■ **AIM**
Reproduce the material below, beginning at the line with "The image size is (1568, 751)." and continuing through the line with "Where should I", both lines included. Omit the pictures from your reply.

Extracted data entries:
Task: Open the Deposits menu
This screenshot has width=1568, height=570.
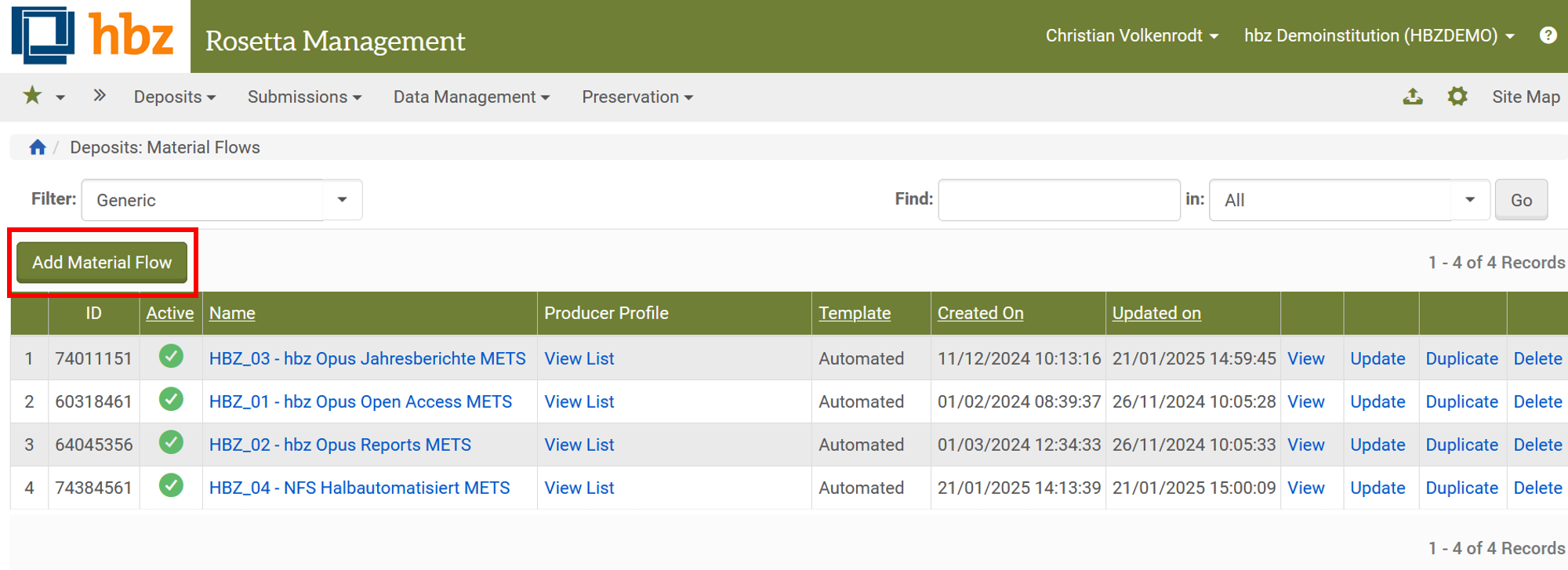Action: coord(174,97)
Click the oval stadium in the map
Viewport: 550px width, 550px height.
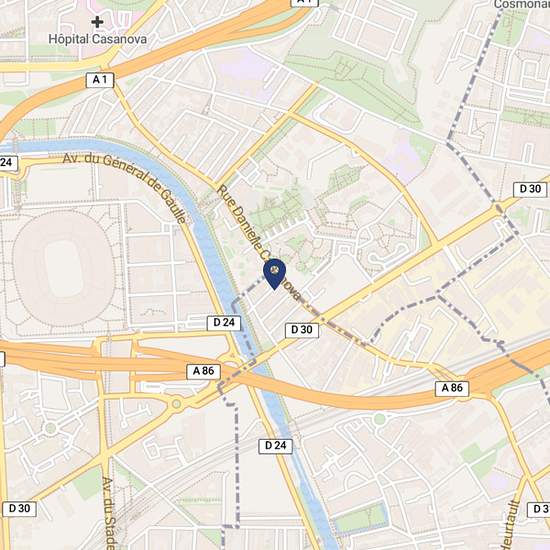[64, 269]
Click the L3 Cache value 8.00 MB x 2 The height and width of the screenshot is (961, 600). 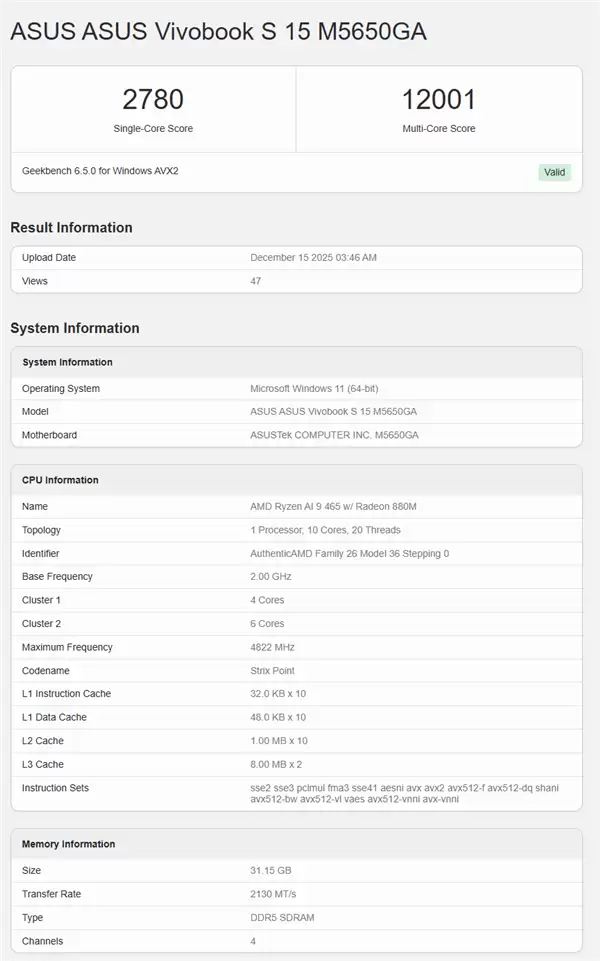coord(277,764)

==

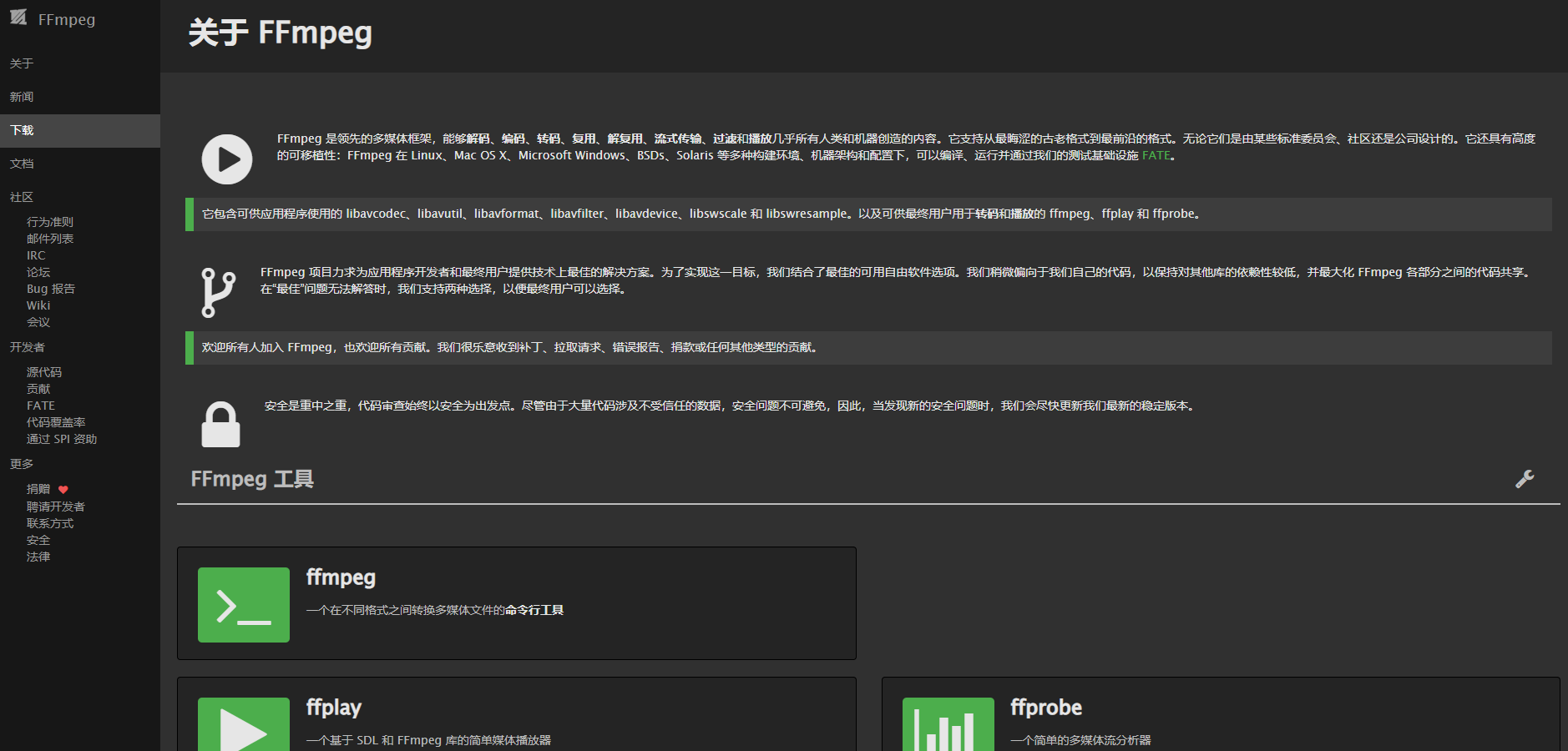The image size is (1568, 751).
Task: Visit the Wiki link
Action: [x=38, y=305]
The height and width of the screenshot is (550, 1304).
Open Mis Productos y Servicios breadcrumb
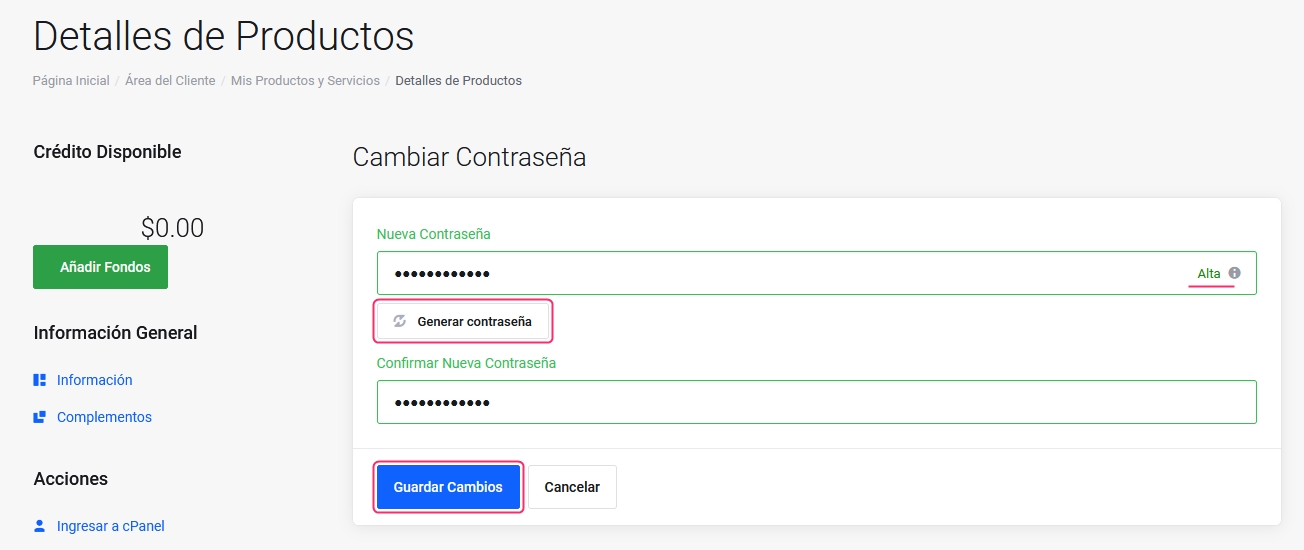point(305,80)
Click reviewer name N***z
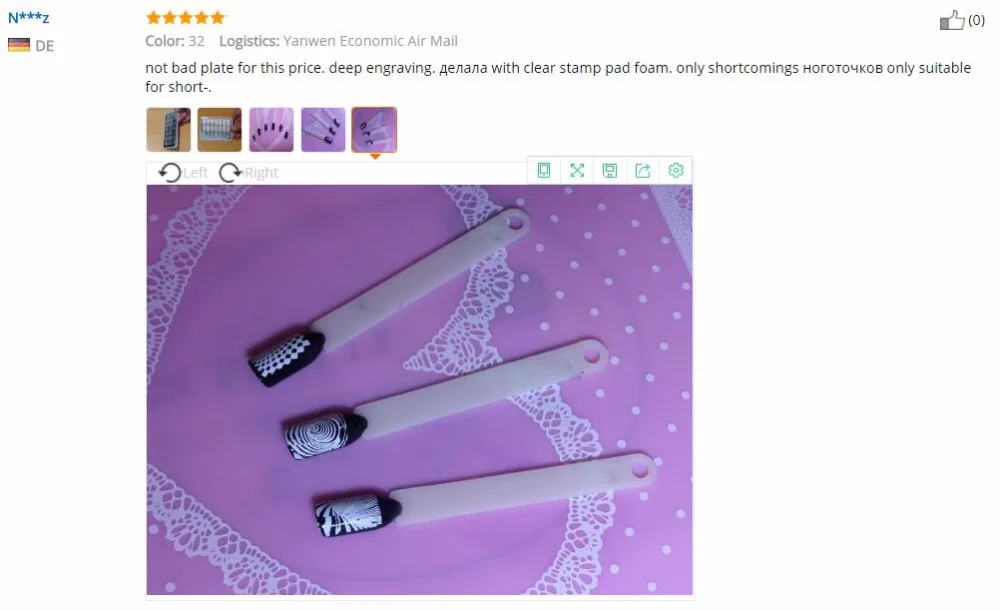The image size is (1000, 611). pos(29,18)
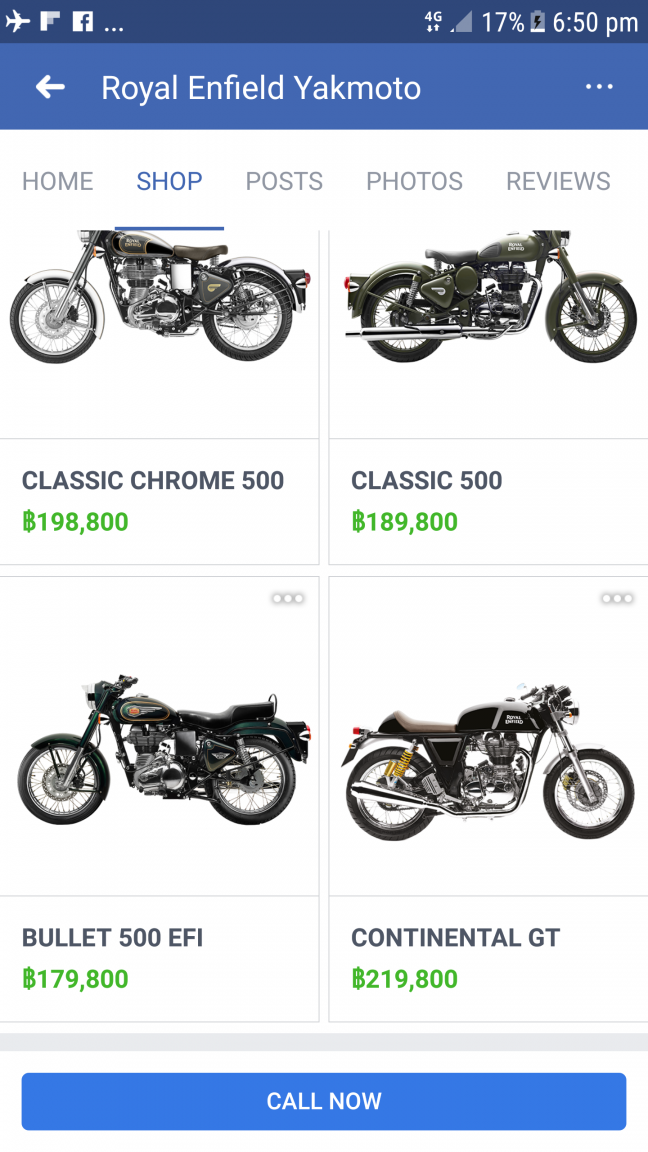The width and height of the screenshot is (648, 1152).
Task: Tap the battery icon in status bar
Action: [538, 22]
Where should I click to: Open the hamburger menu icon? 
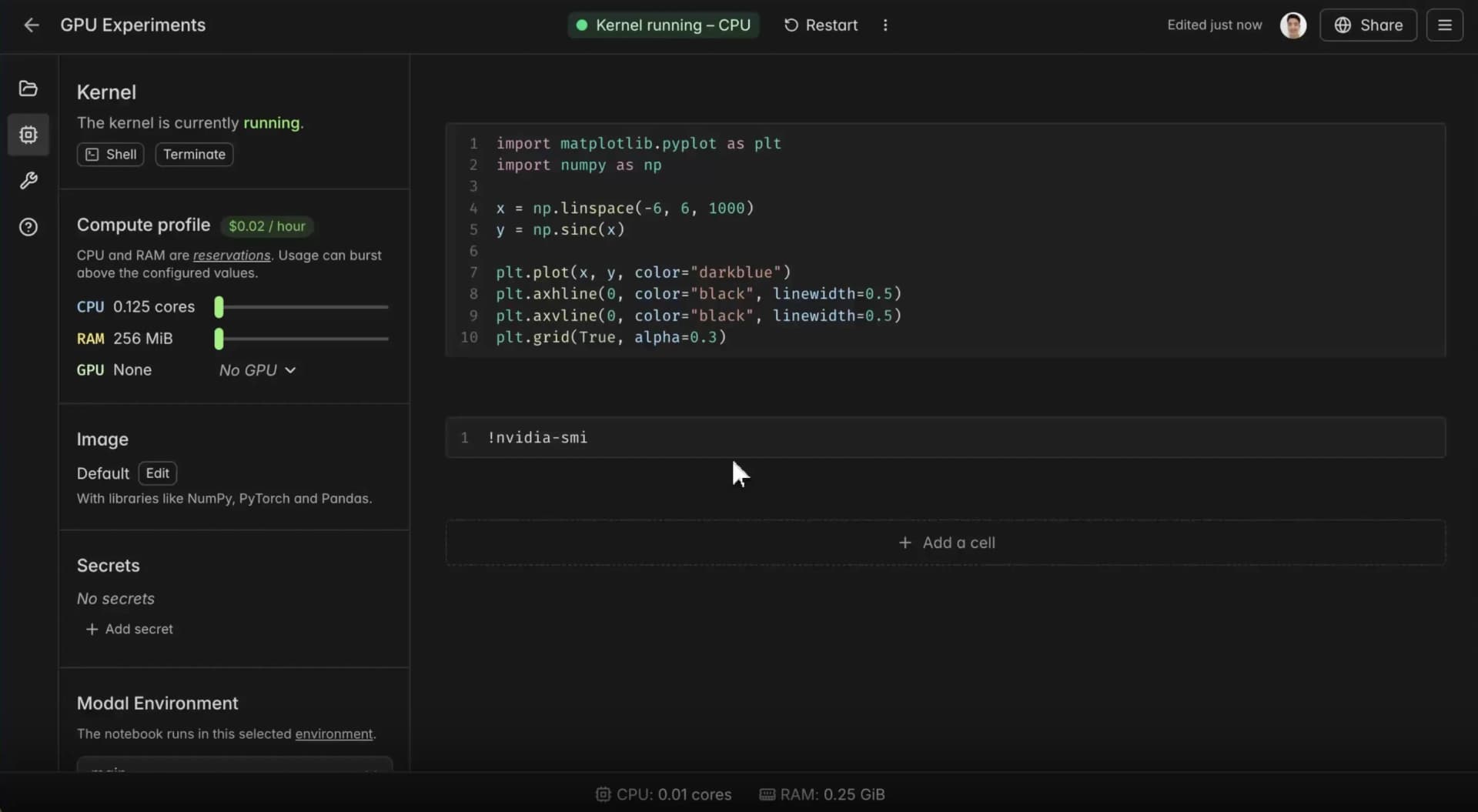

■ **IN RESPONSE**
The image size is (1568, 751).
Task: Visit the Wiki link
Action: [x=38, y=305]
The height and width of the screenshot is (550, 1304).
Open Mis Productos y Servicios breadcrumb
point(305,80)
Click reviewer name N***z
The image size is (1000, 611). pos(29,18)
The width and height of the screenshot is (648, 1152).
Task: Tap the battery icon in status bar
Action: [538, 22]
Where should I click to: Open the hamburger menu icon? 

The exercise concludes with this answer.